Como identificar, em criadouros autorizados, os animais silvestres que foram capturados ilegalmente na natureza? Em 2021, a Polícia Federal no Amazonas passou a ter uma "arma química" poderosa para combater o tráfico de fauna e outros crimes ambientais no estado.
O órgão adquiriu, em janeiro deste ano, equipamentos que detectam a origem geográfica de espécies silvestres. Com isso, os peritos conseguem identificar se um animal foi criado em cativeiro ou se foi capturado de maneira ilegal na natureza.
A Superintendência Regional da Polícia Federal no Amazonas é a pioneira na implementação da tecnologia atômica, chamada de análise de isótopos estáveis.
No total, o órgão estadual investiu R$ 2,6 milhões em equipamentos e na adequação de instalações laboratoriais, sendo apenas R$ 100 mil de verba própria. A maior parte (R$ 2,5 milhões) veio de Termo de Ajustamento de Conduta (TAC) realizado com infratores, conforme publicado pela agência de notícias Mongabay.
O biólogo Rafael Leite, especialista em tráfico de fauna silvestre da ONG Worldlife Conservation Society (WCS Brasil), ressalta que a tecnologia dos isótopos estáveis já é amplamente conhecida, mas que, de fato, é inovadora na aplicação para o combate ao tráfico de espécies silvestres no Brasil.
"Através dela é possível traçar a origem dos elementos que compõem os organismos. Nesse aspecto, ela é bastante interessante e eficaz na fiscalização do tráfico de animais, porque pode indicar claramente se um animal é proveniente de cativeiro, criadouro ou se foi extraído da natureza", afirmou Leite em entrevista à Sputnik Brasil.
O especialista avalia que o uso da tecnologia tem enorme importância, não só para o combate ao tráfico de animais, mas também de madeira na região da Amazônia.
Segundo ele, as análises realizadas em laboratórios podem gerar uma "prova incontestável" do ponto de vista científico.

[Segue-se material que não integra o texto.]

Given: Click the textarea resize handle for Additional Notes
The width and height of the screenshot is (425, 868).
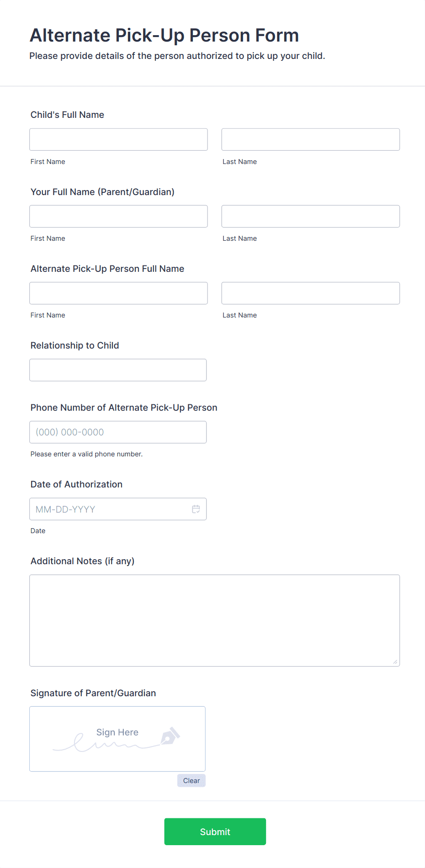Looking at the screenshot, I should click(x=395, y=661).
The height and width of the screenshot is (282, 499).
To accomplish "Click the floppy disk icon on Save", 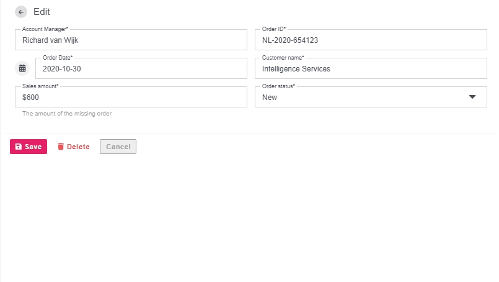I will (19, 147).
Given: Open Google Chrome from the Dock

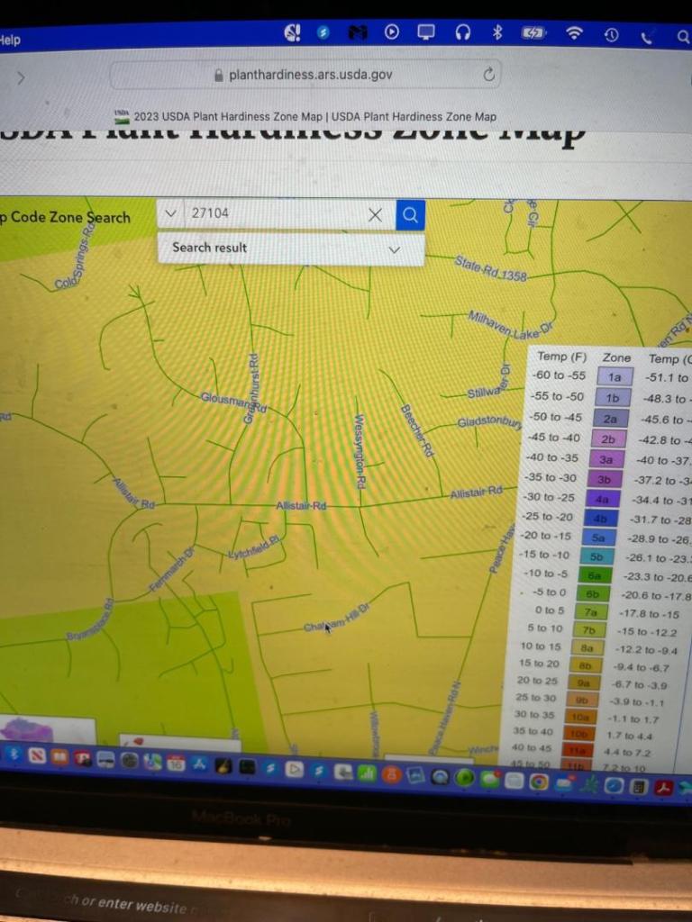Looking at the screenshot, I should pyautogui.click(x=539, y=782).
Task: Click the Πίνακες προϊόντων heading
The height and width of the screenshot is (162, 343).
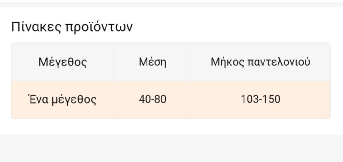Action: point(72,27)
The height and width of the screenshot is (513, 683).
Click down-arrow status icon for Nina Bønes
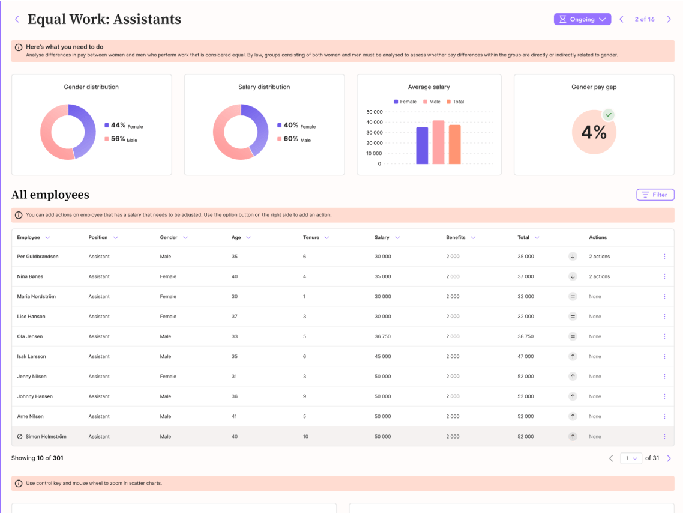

O biólogo explica que o tipo de alimentação dos animais em cativeiros e na natureza é bem distinta. Assim, mesmo após alguns anos de captura ilegal, ainda é possível identificar diferenças isotópicas nos tecidos dos animais.
Com os estudos dos materiais colhidos, os inquéritos policiais conseguem ter base para incriminar os culpados pelos atos ilícitos.
Leite diz que não há como os criminosos burlarem ou maquiarem as informações dos isótopos.
"Tem bastante efeito prático. Consegue detectar com bastante precisão", garantiu.
Do Amazonas para o Brasil?
Segundo o biólogo, um dos desafios para adotar a ferramenta em larga escala no país é que a técnica depende de laboratórios com boa infraestrutura, além da disponibilidade de recursos humanos para realizar as análises.
"Não é qualquer lugar que vai ter condições de montar. Talvez a maior dificuldade é conseguir levar esses laboratórios para outras regiões", disse.
Ele sugere uma alternativa: manter os laboratórios e centros especializados nas capitais ou grandes cidades, que receberiam as amostras colhidas. Dessa maneira, as fiscalizações poderiam ocorrer em todo o país.
"Isso parte muito da coordenação entre as diferentes autoridades que trabalham no combate ao tráfico de vida silvestre", apontou o biólogo.
O especialista diz que a comunicação e o trabalho de inteligência são fundamentais, já que os locais de fiscalização e as cidades com laboratórios, muitas vezes, poderão estar sob responsabilidade de autoridades distintas.
"Então, a aplicação em larga escala depende dessa articulação e também de promover os laboratórios e os recursos humanos capacitados para realizar esse tipo de análise, que tem um grande potencial para combater esses ilícitos", disse.